Prof. Ina Weiner of Tel Aviv University's Department of Psychology and her doctoral student Michal Arad have reported findings suggesting that restoring normal levels of estrogen may work as a protective agent in menopausal women vulnerable to schizophrenia. Their work, based on an animal model of menopausal psychosis, was recently reported in the journal Psychopharmacology.
“We've known for some time that when the level of estrogen is low, vulnerability to psychotic symptoms increases and anti-psychotic drugs are less likely to work. Now, our pre-clinical findings show why this might be happening,” says Prof. Weiner.
A hormonal treatment to address a behavioral condition
In their study, Weiner and Arad removed the ovaries of female rats to induce menopause-like low levels of estrogen and showed that this led to schizophrenia-like behavior. The researchers then tried to eliminate this abnormal behavior with an estrogen replacement treatment or with the antipsychotic drug haloperidol. Estrogen replacement therapy effectively alleviated schizophrenia-like behavior but haloperidol had no effect on its own. Haloperidol regained its effect in these rats when supplemented by estrogen.
“When the level of estrogen was low, we could see psychotic-like behavior in the animals. Moreover, the sensitivity to psychosis-inducing drugs went up, while the sensitivity to anti-psychotic drugs went down,” Prof. Weiner says. This is exactly what we observe in women with low estrogen levels,” she says. “But we also found that estrogen, all by itself, combats psychosis in both male and female rats.” Furthermore, in low amounts estrogen increases the effectiveness of anti-psychotic drugs.
Prof. Weiner points out that the medical community is hotly debating the pros and cons of estrogen replacement as an add-on to conventional treatment in schizophrenia.
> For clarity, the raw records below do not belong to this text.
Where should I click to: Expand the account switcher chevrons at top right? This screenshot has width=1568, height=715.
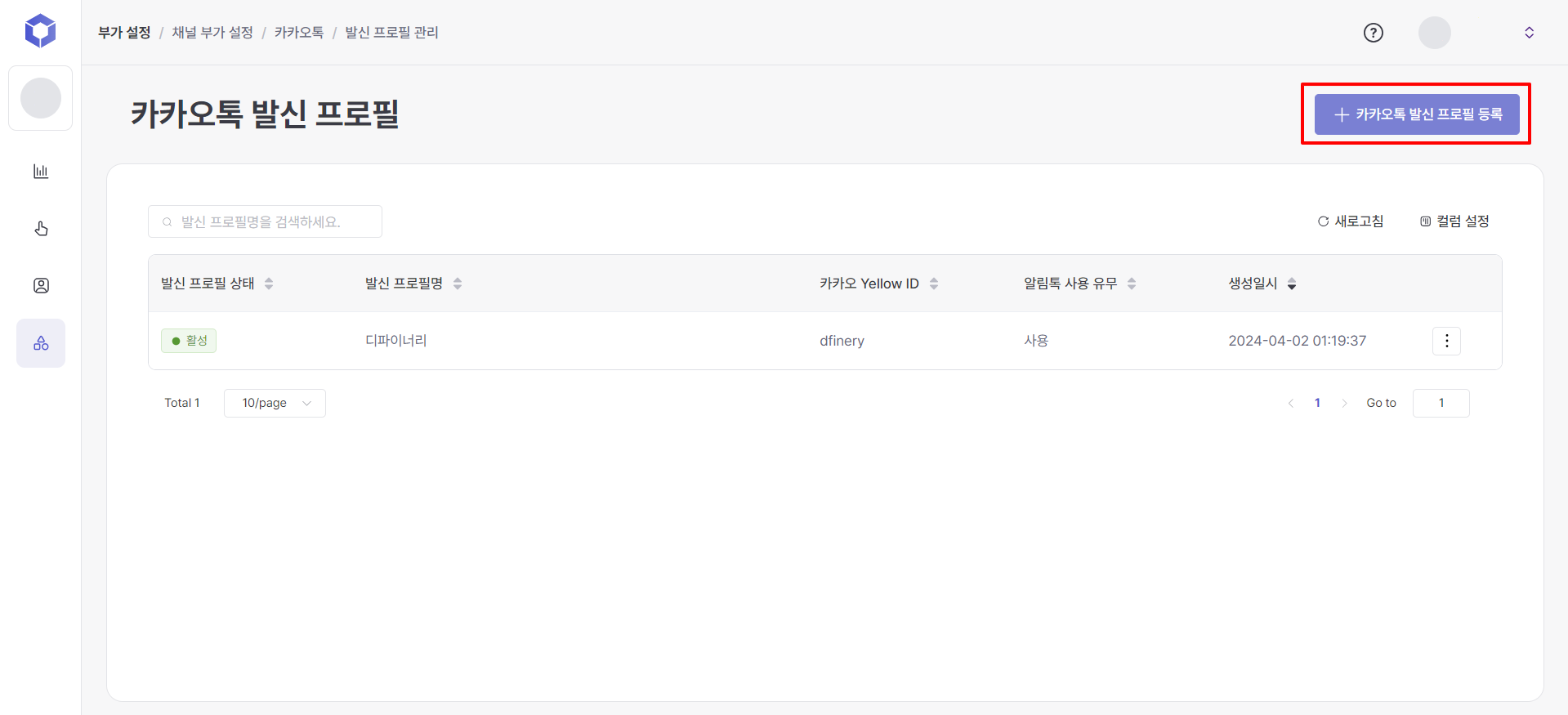click(x=1529, y=33)
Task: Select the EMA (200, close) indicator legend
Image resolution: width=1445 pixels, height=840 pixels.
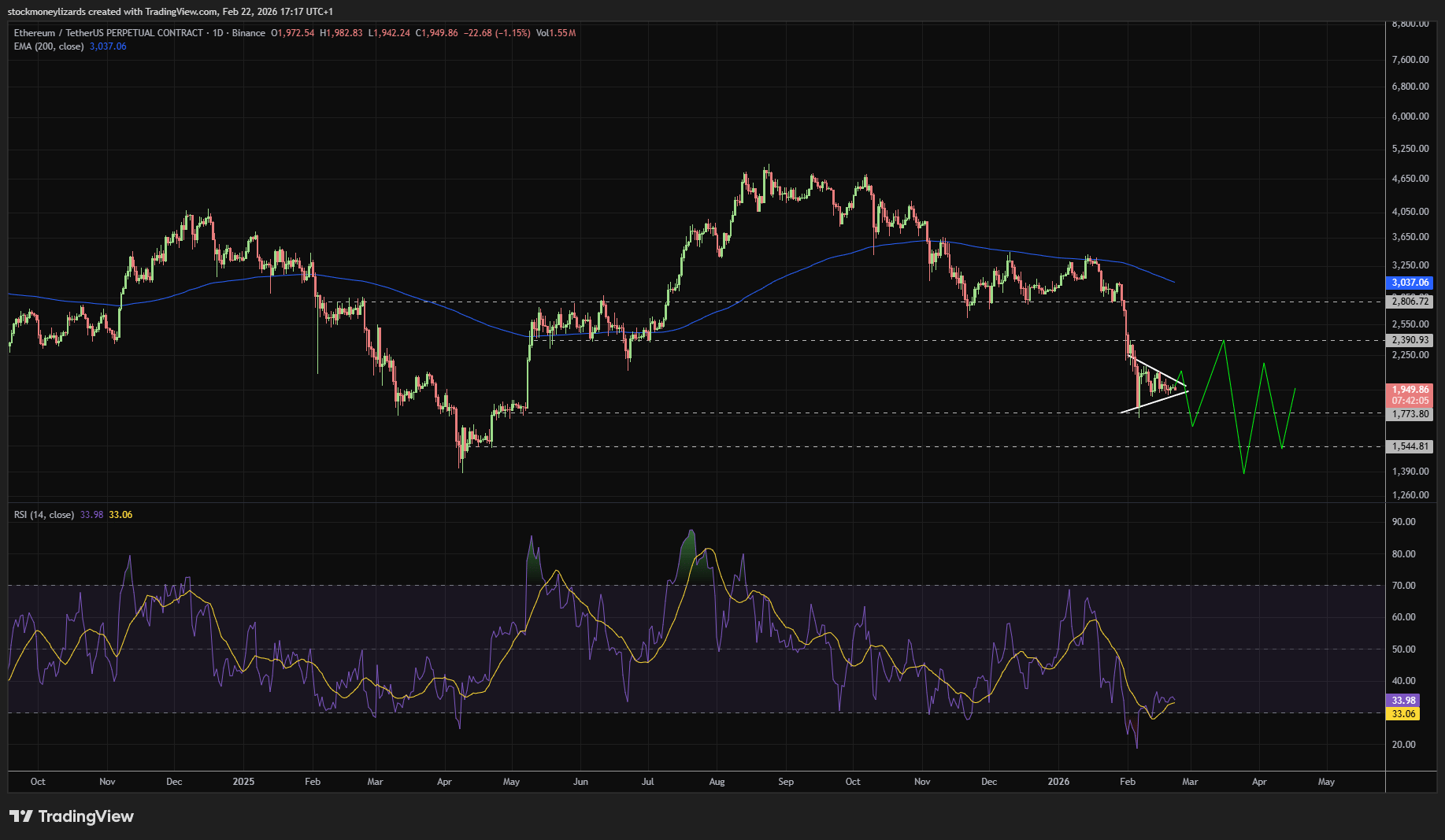Action: (x=49, y=46)
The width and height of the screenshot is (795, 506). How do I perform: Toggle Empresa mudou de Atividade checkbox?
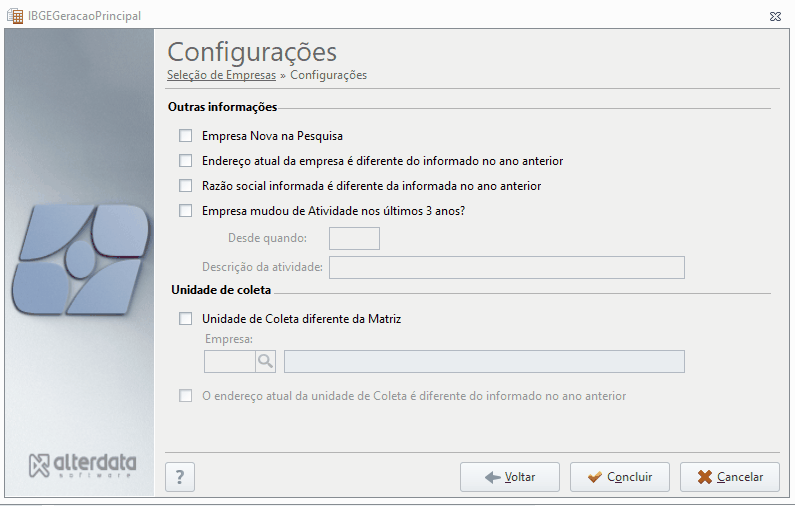pos(186,210)
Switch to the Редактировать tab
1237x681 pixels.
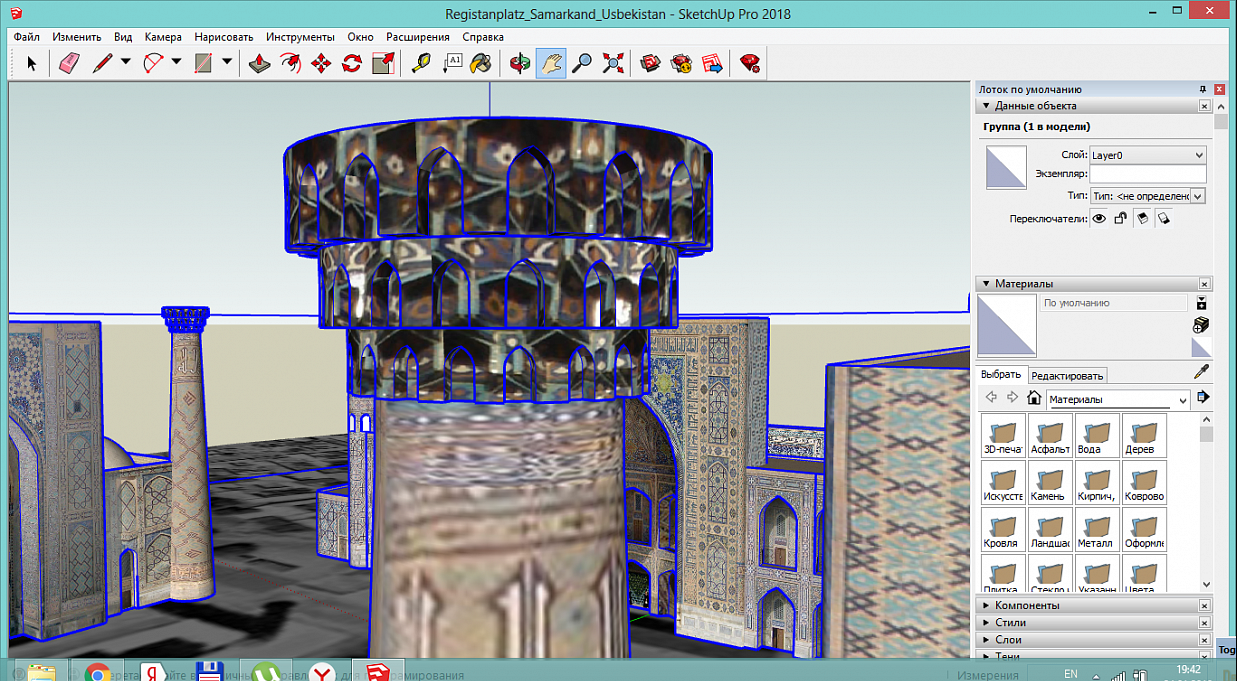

Detractors point to higher chances of cervical cancer and heart attacks in those who receive estrogen supplements. But according to her study, which looked at very specific factors possibly related to schizophrenia, estrogen replacement therapy could have positive behavioral effects, she concludes.
Assessing the possibility for prevention
During the course of a woman's lifetime, estrogen levels do not remain constant. During her reproductive years, these levels are affected by the menstrual cycle. There are also dramatic changes in the levels of estrogen just after a woman gives birth ― a change, which can trigger “post-partum blues”, and in extreme cases lead to clinical depression and psychosis.
As a preventative therapy, estrogen could be given to women at certain points in time when they are most at risk for schizophrenia, Prof. Weiner suggests: in their mid-twenties and later during the menopausal years.
“Antipsychotic drugs are less effective during low periods of estrogen in the body, after birth and in menopause,” says Prof. Weiner. “Our research links schizophrenia and its treatment to estrogen levels. Men seem less likely to begin schizophrenia after their 40s, which also suggests that estrogen is the culprit.”
Prof. Weiner is continuing her research.